Sunday, August 12, 2007

Transforming Japanese and Chinese text from utf8 encoded XML to ASCII Rich text (rtf)

This is one of those things that seemed extremely difficult and cumbersome, but turned out to be trivially simple, and relatively painless. Here is the case:

Using PHP to generate XML documents from a MySQL Database


I am working with a MySQL database storing lots human readable text. The text takes the form of semi-structured, well-formed XML. This particular XML-format is based on a very small set of elements borrowed from HTML and is used mostly for semantic markup of the text.

The XML fragments are fairly small, and not represent an end product. They are part of a larger unit: ultimately, they are a part of some document. The final document is not stored as a whole, because it is conceived and maintained on the level of its parts: all these individual XML fragments logically form distinct units.

Rather, complete documents are generated from the MySQL database using a PHP script. The PHP script sends SQL queries to the database to collect all XML fragments that belong in one document. This results in a well-formed XML document consisting of many XML fragments that belong together.
mysql-php-xml
(The details of the actual technique used for the actual generation of the XML documents are not discussed any further in this article. Is suffices to say that this can be done either in PHP, or in SQL or a combination of both.)

Natural language text translation and Unicode


There is a variable number of documents, and one particular document can appear in many translations. So, the actual character data comes in a variety of natural languages, such as English, German, Chinese and Japanese. For this reason, the database stores the XML in unicode.
══════
> [Short exercise 1]
Say whether each statement agrees with the post on converting XML to RTF. Answer yes or no for each, and quote the deciding words from the post.
(a) Complete documents are kept whole in the MySQL database.
(b) The database stores the XML in unicode.
(c) The post explains in detail how the XML documents are generated.
> [Short exercise 2] Write the next part of the post on converting XML to RTF, continuing right after its last sentence.

> [Supplied material]
══════
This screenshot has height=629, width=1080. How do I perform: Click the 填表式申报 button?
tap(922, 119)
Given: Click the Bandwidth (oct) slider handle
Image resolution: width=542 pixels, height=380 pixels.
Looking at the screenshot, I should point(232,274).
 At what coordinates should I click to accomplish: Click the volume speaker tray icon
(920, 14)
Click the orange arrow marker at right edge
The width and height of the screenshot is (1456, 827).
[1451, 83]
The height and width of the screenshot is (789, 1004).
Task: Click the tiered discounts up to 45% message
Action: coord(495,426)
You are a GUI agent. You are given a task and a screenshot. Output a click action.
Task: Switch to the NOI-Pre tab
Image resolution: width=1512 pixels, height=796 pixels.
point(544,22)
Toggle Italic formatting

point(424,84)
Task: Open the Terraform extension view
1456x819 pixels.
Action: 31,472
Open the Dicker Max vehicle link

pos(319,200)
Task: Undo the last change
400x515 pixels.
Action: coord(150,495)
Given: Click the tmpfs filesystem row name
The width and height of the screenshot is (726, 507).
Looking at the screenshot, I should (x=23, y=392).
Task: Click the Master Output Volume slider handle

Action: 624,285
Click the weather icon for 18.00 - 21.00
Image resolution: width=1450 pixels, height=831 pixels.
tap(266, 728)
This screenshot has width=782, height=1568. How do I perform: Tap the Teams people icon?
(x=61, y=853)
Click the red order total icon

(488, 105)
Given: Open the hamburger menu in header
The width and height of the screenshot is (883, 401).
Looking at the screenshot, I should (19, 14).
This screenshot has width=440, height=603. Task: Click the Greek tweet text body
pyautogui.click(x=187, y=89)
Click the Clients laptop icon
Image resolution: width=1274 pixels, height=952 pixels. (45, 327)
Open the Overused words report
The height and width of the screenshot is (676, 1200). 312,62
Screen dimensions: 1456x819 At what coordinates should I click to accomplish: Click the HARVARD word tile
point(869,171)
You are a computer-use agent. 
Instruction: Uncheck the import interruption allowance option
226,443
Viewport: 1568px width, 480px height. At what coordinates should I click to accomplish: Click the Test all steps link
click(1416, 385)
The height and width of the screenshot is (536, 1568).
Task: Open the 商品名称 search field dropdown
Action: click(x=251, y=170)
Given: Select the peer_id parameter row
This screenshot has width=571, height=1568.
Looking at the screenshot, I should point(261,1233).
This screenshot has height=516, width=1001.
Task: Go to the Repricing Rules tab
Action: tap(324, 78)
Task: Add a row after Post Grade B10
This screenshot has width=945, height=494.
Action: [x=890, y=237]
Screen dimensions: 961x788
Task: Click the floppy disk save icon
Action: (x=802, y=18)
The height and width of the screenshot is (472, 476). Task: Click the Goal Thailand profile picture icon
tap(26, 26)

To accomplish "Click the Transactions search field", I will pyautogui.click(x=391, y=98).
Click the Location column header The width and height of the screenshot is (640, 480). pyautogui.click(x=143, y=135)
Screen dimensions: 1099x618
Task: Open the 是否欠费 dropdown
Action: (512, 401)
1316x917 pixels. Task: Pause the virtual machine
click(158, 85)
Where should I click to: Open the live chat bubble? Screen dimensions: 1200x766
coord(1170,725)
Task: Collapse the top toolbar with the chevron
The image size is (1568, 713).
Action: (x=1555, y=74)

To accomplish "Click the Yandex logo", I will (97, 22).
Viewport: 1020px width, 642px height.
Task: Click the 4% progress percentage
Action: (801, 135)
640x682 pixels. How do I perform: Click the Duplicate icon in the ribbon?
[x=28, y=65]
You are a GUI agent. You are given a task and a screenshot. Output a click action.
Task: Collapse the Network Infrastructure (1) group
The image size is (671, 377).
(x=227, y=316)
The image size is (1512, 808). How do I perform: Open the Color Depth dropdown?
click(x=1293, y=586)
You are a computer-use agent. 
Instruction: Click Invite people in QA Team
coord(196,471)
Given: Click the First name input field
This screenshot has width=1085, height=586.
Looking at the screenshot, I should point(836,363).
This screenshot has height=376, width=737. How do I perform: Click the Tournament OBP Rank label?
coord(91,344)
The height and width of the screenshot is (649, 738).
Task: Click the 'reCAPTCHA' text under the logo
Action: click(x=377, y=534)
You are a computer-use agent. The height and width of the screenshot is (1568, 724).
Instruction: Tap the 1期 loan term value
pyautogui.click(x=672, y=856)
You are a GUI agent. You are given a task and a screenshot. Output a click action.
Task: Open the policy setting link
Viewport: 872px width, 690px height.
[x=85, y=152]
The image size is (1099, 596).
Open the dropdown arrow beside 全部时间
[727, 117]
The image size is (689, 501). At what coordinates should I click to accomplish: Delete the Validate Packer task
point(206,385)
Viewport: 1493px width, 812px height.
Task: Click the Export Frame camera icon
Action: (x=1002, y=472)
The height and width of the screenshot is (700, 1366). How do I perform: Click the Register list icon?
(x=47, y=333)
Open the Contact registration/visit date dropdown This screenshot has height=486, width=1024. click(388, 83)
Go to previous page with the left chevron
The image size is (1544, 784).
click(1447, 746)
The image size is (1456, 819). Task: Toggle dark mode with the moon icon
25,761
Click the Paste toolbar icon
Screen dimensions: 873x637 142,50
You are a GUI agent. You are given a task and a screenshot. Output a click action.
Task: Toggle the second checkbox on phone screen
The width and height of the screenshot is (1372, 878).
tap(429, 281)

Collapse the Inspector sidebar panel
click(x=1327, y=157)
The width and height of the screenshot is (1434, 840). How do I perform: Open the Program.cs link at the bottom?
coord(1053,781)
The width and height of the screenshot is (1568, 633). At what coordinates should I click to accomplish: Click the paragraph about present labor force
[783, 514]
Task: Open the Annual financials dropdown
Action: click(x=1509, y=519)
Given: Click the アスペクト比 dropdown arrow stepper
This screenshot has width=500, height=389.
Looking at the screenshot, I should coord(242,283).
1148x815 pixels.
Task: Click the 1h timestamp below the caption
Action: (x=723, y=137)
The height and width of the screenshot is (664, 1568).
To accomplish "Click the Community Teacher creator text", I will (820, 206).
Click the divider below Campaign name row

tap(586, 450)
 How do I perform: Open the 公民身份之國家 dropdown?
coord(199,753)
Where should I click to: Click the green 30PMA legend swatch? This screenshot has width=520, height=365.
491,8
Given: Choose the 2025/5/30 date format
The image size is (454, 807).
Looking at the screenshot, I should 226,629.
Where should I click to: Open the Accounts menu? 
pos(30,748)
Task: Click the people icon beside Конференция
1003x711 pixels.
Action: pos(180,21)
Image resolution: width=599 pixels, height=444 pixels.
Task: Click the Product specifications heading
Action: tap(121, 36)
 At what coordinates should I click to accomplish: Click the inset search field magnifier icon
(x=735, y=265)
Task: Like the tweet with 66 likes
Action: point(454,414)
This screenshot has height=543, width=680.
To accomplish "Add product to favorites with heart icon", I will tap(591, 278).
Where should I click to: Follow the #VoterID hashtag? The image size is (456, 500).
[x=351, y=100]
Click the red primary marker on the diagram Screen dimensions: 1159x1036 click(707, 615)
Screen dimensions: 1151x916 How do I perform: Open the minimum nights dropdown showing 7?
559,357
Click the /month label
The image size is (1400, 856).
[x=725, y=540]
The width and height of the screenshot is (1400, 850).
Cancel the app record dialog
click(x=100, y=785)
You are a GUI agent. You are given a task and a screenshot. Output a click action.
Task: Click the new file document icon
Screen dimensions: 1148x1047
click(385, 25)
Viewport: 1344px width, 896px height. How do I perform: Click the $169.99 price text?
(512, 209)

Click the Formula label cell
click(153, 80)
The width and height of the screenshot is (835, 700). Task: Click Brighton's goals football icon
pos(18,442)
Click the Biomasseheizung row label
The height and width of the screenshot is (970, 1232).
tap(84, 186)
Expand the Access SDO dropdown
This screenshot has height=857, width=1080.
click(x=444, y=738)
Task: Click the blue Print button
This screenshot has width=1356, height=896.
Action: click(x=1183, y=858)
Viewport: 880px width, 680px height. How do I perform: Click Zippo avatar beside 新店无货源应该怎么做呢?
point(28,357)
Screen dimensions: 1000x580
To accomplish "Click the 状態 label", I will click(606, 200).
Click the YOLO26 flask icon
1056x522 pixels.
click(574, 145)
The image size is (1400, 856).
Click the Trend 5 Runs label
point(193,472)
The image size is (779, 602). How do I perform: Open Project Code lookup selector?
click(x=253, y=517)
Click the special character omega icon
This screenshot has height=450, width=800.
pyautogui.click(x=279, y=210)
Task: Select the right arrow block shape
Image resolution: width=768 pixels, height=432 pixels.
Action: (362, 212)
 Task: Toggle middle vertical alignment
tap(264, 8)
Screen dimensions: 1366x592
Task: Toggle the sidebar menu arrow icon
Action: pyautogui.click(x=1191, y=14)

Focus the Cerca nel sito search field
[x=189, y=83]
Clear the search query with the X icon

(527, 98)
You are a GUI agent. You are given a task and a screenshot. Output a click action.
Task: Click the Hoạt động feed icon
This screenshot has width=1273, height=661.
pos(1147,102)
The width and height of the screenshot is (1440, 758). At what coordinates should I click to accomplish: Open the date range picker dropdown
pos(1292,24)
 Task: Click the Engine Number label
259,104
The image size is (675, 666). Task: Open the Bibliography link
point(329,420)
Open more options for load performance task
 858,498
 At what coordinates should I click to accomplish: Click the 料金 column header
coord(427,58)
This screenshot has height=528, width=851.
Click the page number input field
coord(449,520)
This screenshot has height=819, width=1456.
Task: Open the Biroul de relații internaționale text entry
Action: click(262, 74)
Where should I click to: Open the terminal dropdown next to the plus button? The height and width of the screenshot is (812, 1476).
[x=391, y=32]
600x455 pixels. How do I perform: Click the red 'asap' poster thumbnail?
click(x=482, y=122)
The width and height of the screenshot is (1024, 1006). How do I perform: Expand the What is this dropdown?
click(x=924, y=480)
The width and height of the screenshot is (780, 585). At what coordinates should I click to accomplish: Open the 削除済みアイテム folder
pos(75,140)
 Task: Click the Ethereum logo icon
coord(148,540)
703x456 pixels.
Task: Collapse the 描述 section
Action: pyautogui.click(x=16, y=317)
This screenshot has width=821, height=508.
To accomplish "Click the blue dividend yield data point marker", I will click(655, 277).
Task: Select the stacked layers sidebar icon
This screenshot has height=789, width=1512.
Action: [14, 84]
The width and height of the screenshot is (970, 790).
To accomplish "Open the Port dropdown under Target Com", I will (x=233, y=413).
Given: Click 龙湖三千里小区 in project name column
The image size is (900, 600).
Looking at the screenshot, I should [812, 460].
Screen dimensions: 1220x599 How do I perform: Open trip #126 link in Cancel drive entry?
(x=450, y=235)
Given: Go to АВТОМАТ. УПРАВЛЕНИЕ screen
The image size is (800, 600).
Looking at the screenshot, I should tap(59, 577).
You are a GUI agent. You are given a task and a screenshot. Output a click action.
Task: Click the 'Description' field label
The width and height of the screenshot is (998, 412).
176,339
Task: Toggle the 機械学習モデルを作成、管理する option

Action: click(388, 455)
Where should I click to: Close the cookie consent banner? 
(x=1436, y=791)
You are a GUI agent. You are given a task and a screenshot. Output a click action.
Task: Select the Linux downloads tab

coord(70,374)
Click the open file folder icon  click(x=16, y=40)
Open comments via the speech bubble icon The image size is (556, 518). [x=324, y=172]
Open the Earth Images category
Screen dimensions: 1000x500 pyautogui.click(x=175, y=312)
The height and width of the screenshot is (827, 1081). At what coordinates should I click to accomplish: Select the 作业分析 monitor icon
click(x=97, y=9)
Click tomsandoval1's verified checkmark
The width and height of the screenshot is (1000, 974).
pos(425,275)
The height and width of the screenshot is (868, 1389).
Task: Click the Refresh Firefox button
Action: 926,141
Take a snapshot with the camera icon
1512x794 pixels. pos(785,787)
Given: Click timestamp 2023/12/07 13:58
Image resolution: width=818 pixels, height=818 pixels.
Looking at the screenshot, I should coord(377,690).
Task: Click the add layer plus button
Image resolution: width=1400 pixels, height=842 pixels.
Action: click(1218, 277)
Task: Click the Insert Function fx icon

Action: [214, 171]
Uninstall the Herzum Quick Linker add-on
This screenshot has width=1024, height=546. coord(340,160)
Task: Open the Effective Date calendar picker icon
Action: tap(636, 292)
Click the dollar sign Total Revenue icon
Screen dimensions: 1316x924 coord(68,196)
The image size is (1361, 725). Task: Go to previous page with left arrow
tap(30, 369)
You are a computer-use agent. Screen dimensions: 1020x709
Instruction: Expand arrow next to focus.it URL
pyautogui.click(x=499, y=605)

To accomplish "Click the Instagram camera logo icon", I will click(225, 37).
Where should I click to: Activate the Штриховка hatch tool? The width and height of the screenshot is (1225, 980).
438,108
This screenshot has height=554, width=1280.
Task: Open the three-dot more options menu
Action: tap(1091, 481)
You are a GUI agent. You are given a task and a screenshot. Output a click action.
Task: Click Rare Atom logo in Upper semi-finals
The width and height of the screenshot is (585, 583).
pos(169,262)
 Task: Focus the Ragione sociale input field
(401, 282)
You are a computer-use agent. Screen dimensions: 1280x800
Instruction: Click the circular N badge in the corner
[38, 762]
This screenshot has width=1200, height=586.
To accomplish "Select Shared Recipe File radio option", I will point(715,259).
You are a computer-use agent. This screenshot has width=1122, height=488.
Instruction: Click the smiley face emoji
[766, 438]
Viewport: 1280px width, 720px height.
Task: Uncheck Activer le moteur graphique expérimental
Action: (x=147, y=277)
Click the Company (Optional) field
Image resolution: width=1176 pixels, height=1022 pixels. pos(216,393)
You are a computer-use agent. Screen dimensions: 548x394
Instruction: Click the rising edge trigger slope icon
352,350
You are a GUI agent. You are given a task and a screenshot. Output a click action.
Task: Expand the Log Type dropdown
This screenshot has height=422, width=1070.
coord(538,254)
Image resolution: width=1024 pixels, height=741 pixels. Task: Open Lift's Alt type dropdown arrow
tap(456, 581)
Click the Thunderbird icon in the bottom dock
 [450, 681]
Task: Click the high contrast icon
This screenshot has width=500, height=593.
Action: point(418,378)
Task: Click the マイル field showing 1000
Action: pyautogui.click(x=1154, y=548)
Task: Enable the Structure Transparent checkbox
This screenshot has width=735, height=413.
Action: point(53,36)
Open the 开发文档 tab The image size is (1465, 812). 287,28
══════
> [Output 1]
(a) No: "The final document is not stored as a whole"
(b) Yes: "the database stores the XML in unicode"
(c) No: "The details of the actual technique used for the actual generation of the XML documents are not discussed any further in this article."

> [Output 2]
The MySQL column(s) that store this data are defined like this:

xml MEDIUMTEXT
CHARACTER SET utf8
COLLATE utf8_unicode_ci

XSLT converts XML to various formats


The XML documents that are generated from the database do not represent an end product. Rather, the XML is further processed to yield a variety of output documents. Most of these output documents contain the majority of the data in the originally generated XML document.

However, each particular type of output document serves a different purpose, such as delivery to a customer, internal text review, online web presentation etc. In most cases, a particular output document requires a distinct format that best serves its purpose. So, the same information is required in a variety of presentations, such as plain text, HTML and rtf.
xslt-to-several-ouput-formats
XSLT is used to transform the XML documents generated from the database into the desired target format(s). XSLT is a powerful special purpose language that is especially designed to transform XML input to plain text, HTML or XML output.

XSLT transformations are themselves denoted using XML. The transformation can be defined using a wide variety of constructs. XSLT uses XPath to define patterns that are matched in the input document. These patterns are associated with templates to generate output.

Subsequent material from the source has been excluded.